Records for processing: Begin

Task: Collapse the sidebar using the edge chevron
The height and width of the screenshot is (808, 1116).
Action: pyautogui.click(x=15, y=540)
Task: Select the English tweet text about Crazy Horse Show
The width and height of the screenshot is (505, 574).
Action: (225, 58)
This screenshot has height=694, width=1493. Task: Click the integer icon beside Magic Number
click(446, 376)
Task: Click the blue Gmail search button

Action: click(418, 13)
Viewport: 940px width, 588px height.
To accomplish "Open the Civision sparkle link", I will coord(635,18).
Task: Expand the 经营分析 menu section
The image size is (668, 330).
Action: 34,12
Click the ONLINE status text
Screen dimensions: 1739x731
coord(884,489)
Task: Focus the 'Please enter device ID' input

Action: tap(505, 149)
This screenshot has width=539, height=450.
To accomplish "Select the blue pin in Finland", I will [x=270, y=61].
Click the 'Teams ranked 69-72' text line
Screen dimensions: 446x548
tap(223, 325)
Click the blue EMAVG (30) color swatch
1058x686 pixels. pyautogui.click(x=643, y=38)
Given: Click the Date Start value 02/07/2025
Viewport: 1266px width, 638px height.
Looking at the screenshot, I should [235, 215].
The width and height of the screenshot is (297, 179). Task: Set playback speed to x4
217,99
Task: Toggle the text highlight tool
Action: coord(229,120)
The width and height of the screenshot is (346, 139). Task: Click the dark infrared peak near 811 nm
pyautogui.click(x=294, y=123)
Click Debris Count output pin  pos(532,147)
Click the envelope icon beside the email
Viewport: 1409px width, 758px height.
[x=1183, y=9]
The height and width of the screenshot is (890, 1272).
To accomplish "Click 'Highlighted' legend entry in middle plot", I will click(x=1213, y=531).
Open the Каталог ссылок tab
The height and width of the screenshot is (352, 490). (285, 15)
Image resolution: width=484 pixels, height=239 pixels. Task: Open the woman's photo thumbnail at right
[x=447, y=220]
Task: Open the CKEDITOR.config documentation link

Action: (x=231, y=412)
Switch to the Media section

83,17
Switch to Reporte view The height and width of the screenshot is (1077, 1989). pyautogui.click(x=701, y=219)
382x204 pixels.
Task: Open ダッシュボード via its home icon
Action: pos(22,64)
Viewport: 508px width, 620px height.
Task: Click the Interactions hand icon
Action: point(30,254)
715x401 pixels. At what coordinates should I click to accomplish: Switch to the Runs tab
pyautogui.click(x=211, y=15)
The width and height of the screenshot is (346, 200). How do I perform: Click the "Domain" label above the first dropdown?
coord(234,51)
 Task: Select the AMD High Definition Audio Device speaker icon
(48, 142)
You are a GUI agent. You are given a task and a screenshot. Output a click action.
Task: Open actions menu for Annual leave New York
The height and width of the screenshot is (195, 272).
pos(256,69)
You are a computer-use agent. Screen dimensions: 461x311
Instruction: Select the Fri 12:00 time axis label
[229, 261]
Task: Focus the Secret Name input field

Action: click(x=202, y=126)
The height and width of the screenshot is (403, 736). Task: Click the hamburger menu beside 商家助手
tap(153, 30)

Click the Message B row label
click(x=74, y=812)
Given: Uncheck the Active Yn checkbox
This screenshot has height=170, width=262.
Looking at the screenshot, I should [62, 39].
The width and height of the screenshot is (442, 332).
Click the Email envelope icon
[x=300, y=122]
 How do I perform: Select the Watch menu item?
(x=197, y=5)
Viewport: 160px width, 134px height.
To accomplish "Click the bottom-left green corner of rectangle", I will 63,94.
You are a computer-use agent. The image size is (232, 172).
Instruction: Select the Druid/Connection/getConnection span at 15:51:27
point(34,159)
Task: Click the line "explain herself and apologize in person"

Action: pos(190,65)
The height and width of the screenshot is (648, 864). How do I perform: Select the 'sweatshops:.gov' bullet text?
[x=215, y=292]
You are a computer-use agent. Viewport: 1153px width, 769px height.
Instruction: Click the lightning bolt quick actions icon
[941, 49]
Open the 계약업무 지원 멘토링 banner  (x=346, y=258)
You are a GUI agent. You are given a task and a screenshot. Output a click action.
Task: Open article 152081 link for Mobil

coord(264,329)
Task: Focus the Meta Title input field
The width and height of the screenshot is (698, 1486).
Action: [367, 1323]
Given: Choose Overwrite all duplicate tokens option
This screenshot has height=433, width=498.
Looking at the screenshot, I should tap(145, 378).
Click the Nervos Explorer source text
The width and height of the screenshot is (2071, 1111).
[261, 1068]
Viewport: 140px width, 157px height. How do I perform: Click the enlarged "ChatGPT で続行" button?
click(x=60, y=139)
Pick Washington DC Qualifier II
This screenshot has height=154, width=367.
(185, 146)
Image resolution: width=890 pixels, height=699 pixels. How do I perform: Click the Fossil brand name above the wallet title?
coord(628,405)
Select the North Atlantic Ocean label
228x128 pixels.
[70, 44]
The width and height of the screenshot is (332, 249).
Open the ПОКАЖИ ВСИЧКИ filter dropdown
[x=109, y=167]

Records for processing: End

Whenever the string "computer" occurs in a line of the entries above, copy that line.

You are a computer-use agent. Screen dimensions: 461x311
You are a computer-use agent. The image size is (232, 172).
You are a computer-use agent. Viewport: 1153px width, 769px height.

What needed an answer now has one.